Automated computer analysis of pathology slide images can more accurately predict lung cancer patient prognosis than can human pathologists, according to researchers at the Stanford University School of Medicine in Stanford, Calif. The study was recently published in Nature Communications.

The computers “can assess even tiny differences across thousands of samples many times more accurately and rapidly than a human,” said senior study author Michael Snyder, PhD, in a Stanford news release.

The same approach should work with other cancer types, the authors believe.

“Pathology as it is practiced now is very subjective,” noted Dr. Snyder. “Two highly skilled pathologists assessing the same slide will agree only about 60 percent of the time. This approach replaces this subjectivity with sophisticated, quantitative measurements that we feel are likely to improve patient outcomes.”

Using machine-learning methods, the research team identified 9,879 disease-related visual features from more than 2,000 hematoxylin and eosin (H&E)-stained histopathology whole-slide images archived in The Cancer Genome Atlas (TCGA). Disease-associated image features included, for example, cell size, shape, texture, and nuclei pixel intensities.

Using small subsets of “top features” these quantitative image features, computer analyses distinguished between stage I adenocarcinoma and squamous cell carcinoma non-small cell lung cancer (NSCLC), and between tumor tissue and adjacent noncancerous tissue exhibiting inflammation, atelectasis or lymphocytic infiltration. Automated analyses also differentiated patients who had short- (<5-year) and long-term (>10-year) survival times after diagnosis-something human observers find difficult using H&E slides alone, the authors noted.

The research team then validated these findings using 294 additional slide images from an independent data set, the Stanford Tissue Microarray (TMA) Database.

Tumor stage and grade offer “limited predictive values” for survival outcomes among patients diagnosed with squamous cell carcinoma, the authors noted.

Because machine learning identified new histopathological visual markers that correlate with survival time, such software might offer new insights into the molecular mechanisms involved in tumor progression, the authors suggested.

However, they also cautioned that slide images submitted to TCGA and the TMA Database might be biased toward more definitive morphological appearances than those seen in “day-to-day practice.”

(EXERCISE INSTRUCTIONS):
In the excerpt on computer analysis of lung cancer slides, how often do two highly skilled pathologists assessing the same slide agree?

(EXTRACTED ENTRIES):
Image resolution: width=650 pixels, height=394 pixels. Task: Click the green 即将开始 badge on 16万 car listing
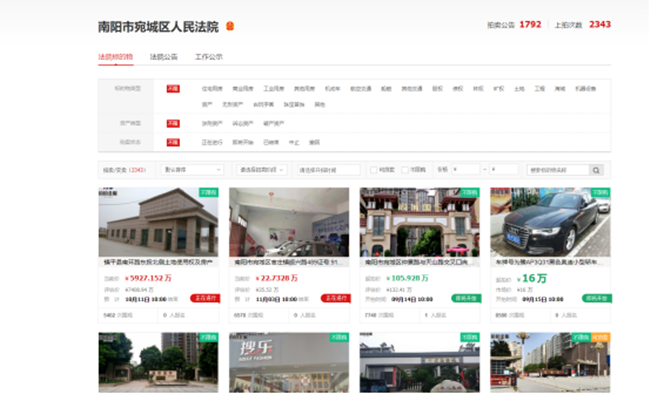pos(597,298)
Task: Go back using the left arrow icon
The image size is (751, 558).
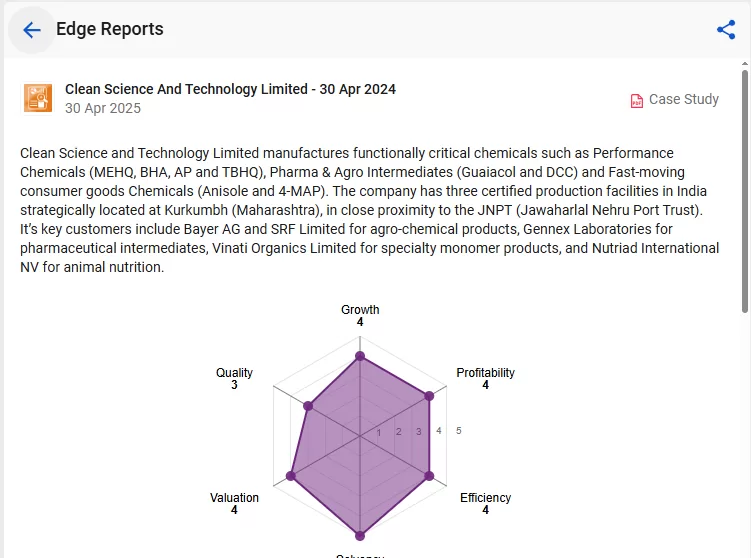Action: tap(32, 30)
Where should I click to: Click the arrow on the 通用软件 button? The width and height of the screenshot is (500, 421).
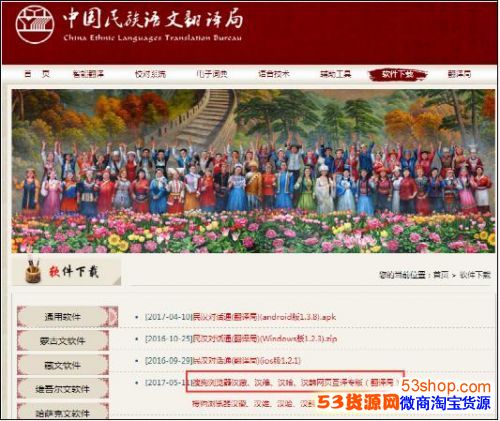tap(113, 316)
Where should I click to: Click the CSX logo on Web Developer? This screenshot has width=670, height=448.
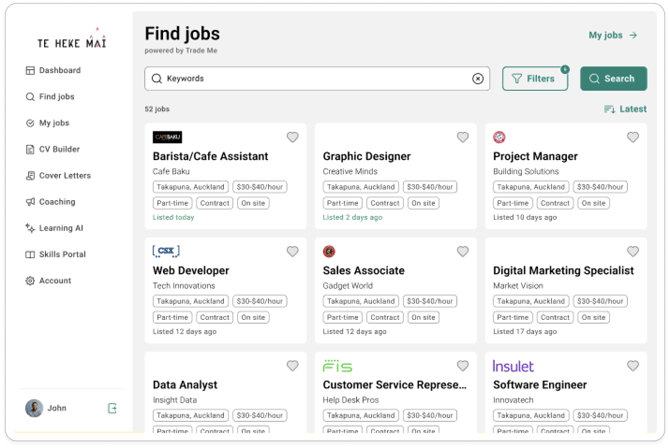coord(166,251)
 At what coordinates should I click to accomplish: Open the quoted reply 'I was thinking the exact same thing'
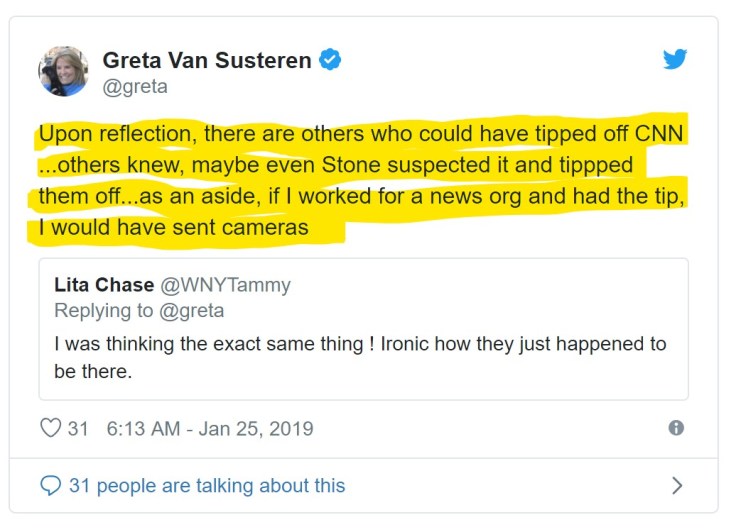coord(360,344)
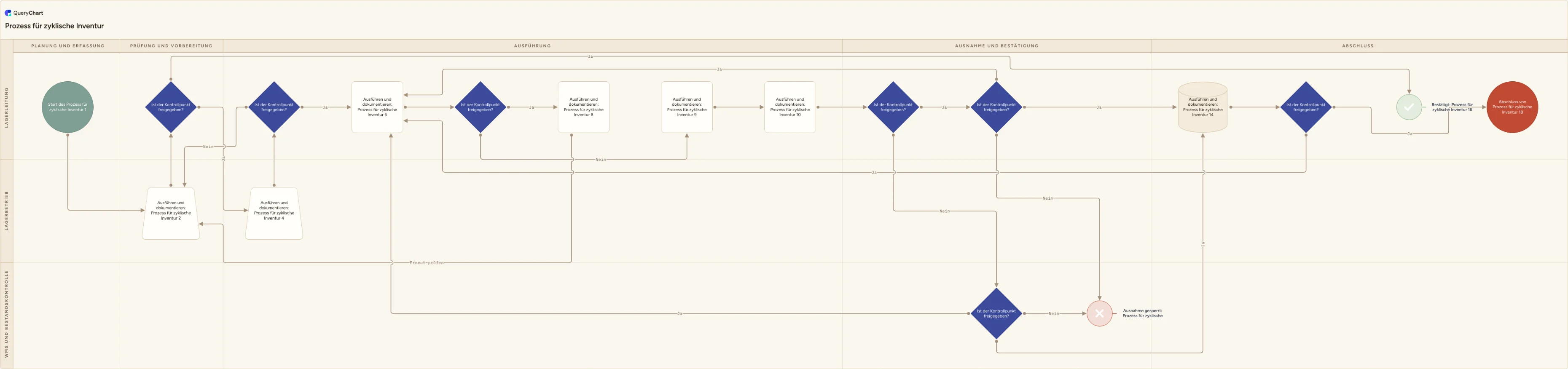The image size is (1568, 369).
Task: Click the red Abschluss von Prozess end node
Action: (1512, 107)
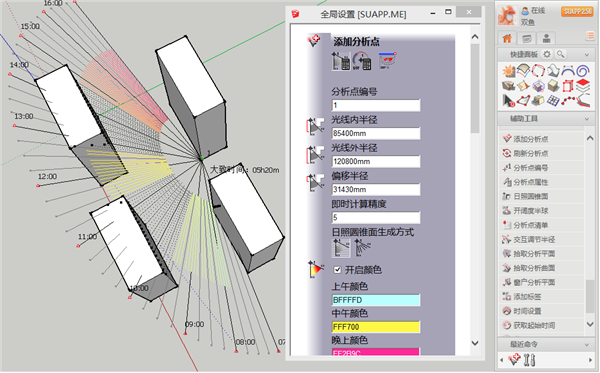Collapse the 最近命令 section
600x373 pixels.
tap(586, 345)
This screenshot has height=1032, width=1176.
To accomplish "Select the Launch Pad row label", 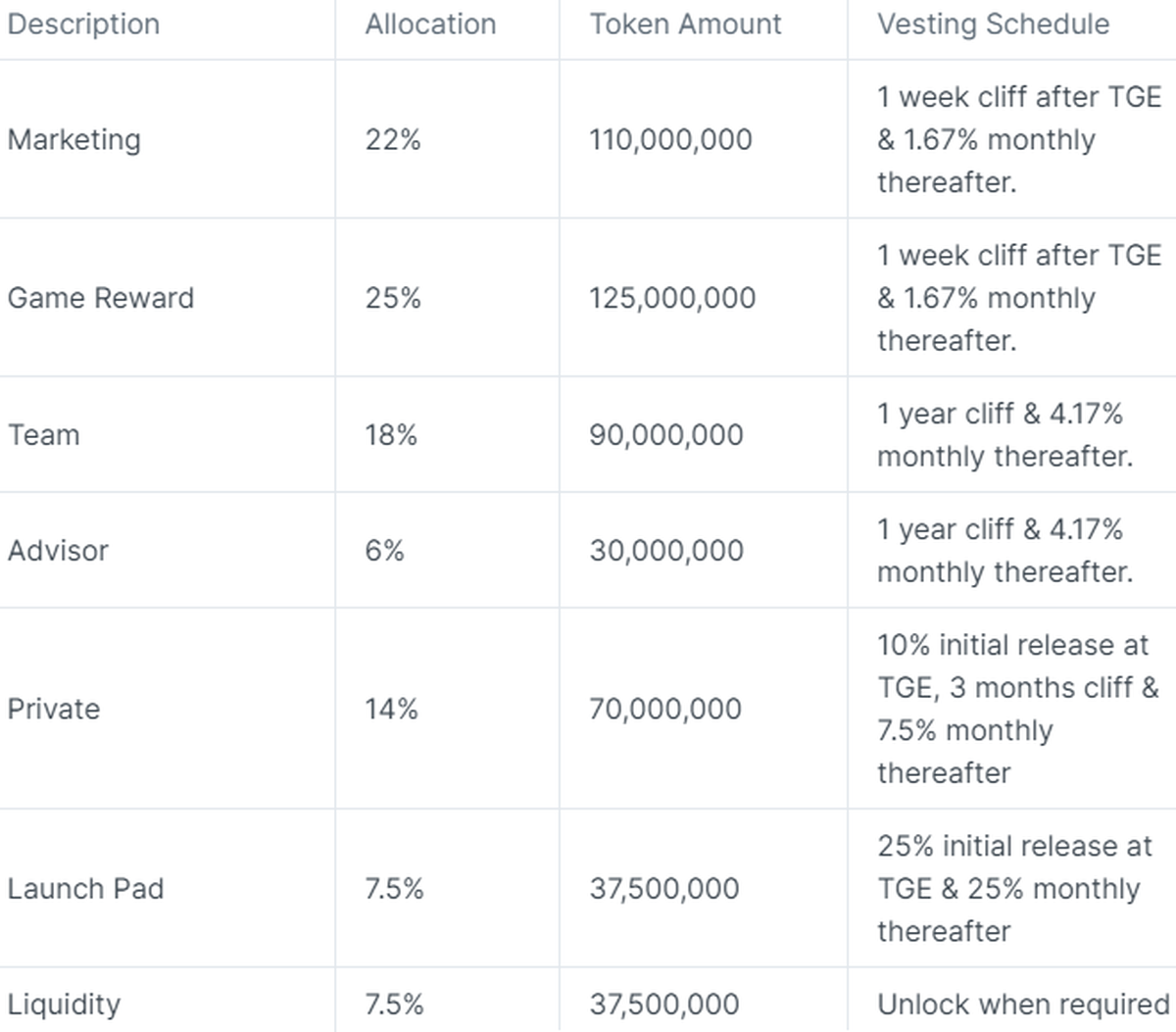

(FINISHED EXERCISE):
About 60 percent of the time.